The energy of camp life made it easy for outsiders to assume the internees were enjoying themselves. They were not. Helmuth Weissenborn, the painter, later said simply: 'Internment was a continuous torment.' Schwitters in particular tried hard to project cheer; in private with his son he revealed his real disillusionment. An epileptic condition that had not surfaced since his childhood returned. His son recorded the strain: 'For the outside world he always tried to put up a good show, but in the quietness of the room I shared with him, his painful disillusion was clearly revealed to me. Kurt Schwitters worked with more concentration than ever during internment to stave off bitterness and hopelessness.' These were men whose homes had already been taken once by the Nazis, now confined again by the country that had supposedly given them refuge.
The camp produced its own English-language newspaper, The Camp, written by and for the internees. It carried stories, reviews, editorials, and news from the island and the wider war. There were no illustrations, despite the artistic wealth a few houses away, unlike the Onchan Pioneer produced at the camp further north. Hutchinson closed in March 1944, its remaining 228 inmates transferred to Peveril Camp in Peel so that Hutchinson could be turned over to prisoners of war. Many internees had already been released long before that; others would not see Britain proper again for years. The story has been told properly in Simon Parkin's 2022 book The Island of Extraordinary Captives, which won the 2023 Wingate Prize and follows Peter Midgley, born Peter Fleischmann, who was interned at seventeen and learned to paint at Hutchinson under Schwitters' eye. The square is still there. The houses are still there. The fence is gone.
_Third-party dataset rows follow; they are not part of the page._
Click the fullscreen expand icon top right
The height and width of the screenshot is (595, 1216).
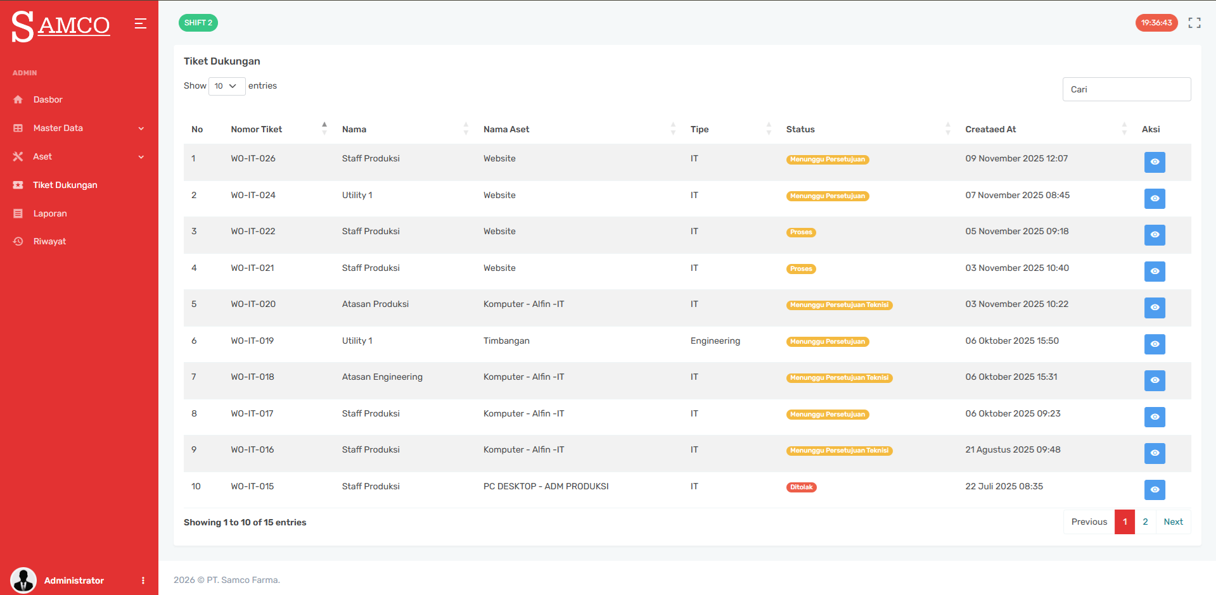(x=1194, y=23)
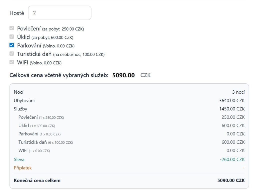Image resolution: width=256 pixels, height=193 pixels.
Task: Toggle the WIFI checkbox
Action: tap(12, 62)
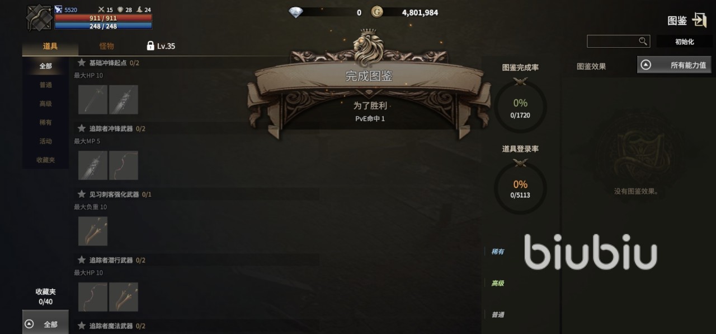
Task: Select the 稀有 category in sidebar
Action: [x=45, y=122]
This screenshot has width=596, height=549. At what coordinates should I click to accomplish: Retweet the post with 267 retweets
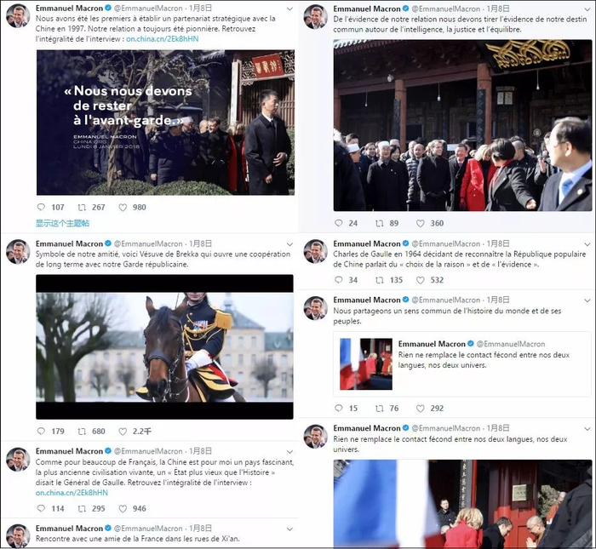[x=82, y=207]
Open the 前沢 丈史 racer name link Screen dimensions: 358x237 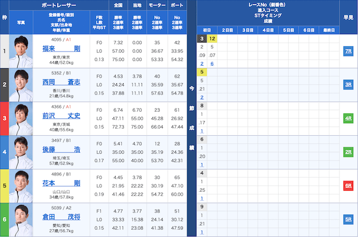click(61, 116)
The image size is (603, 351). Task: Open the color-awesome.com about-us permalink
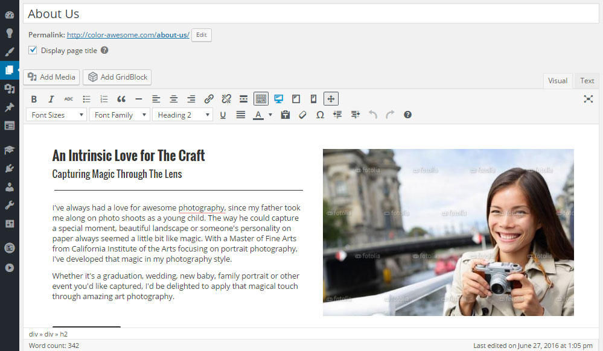tap(128, 35)
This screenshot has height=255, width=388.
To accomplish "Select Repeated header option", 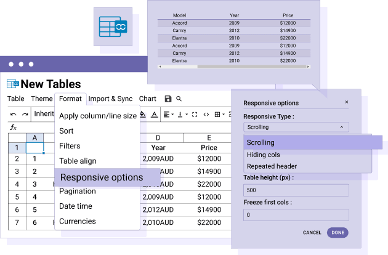I will click(272, 166).
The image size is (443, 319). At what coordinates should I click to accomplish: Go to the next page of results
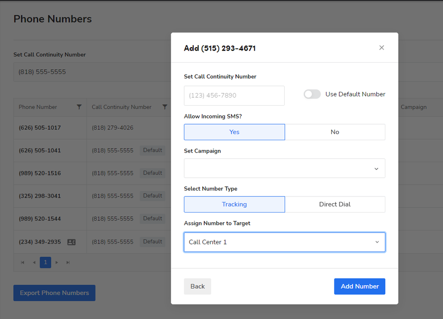point(57,262)
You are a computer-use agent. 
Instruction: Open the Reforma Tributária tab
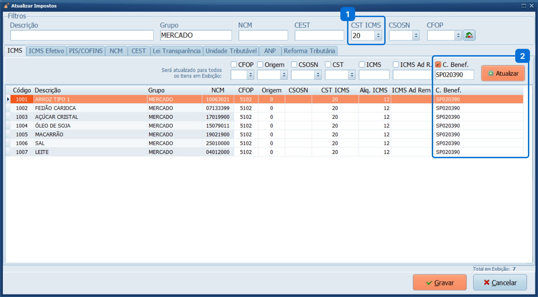click(309, 51)
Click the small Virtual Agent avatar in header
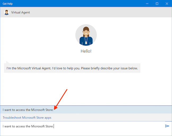The image size is (172, 136). point(7,12)
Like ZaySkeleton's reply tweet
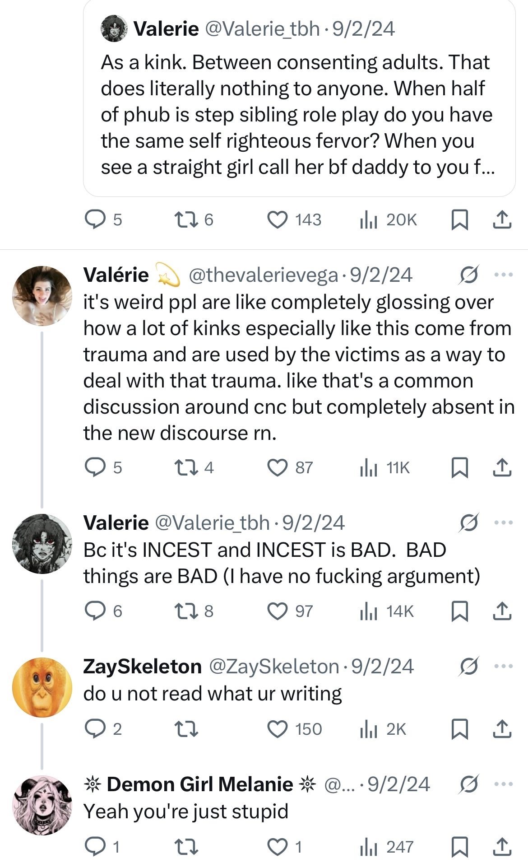 click(x=277, y=729)
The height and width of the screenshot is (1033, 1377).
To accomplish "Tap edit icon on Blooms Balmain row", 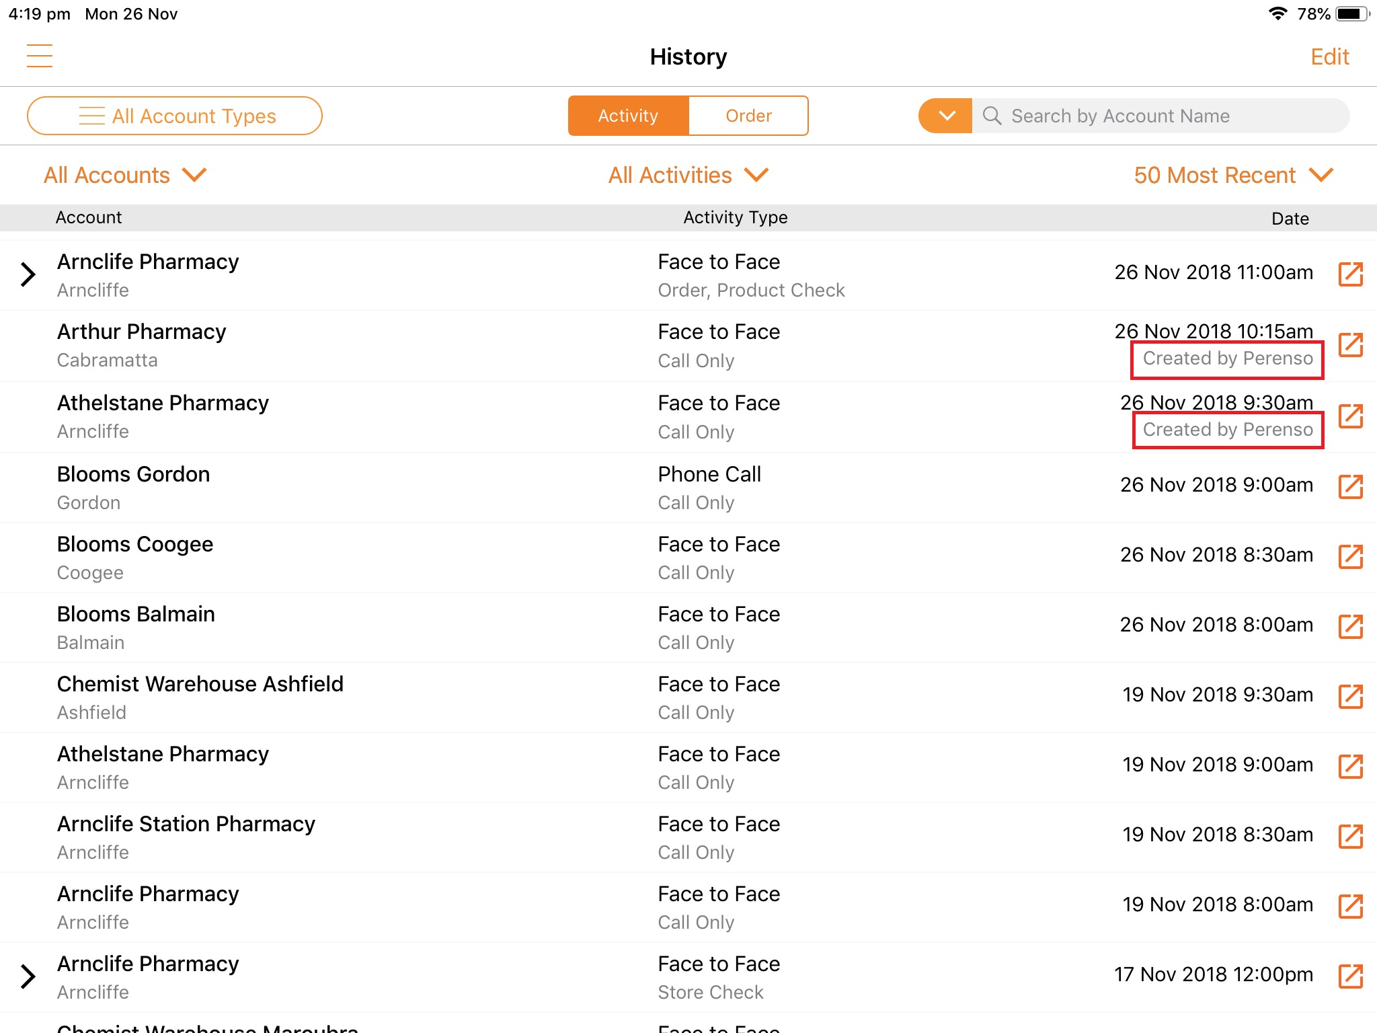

Hutchinson Square sits at 54.1603°N, 4.48°W in central Douglas, a few blocks inland from the promenade and close to Broadway. Best viewed from 1,500–2,500 feet AGL; the square is a small green ringed by Victorian terraced houses, north-east of the Sea Terminal and harbour. Nearest airport is Isle of Man / Ronaldsway (EGNS), about 8 nm south. Onshore winds and frequent rain are typical of the Irish Sea coast.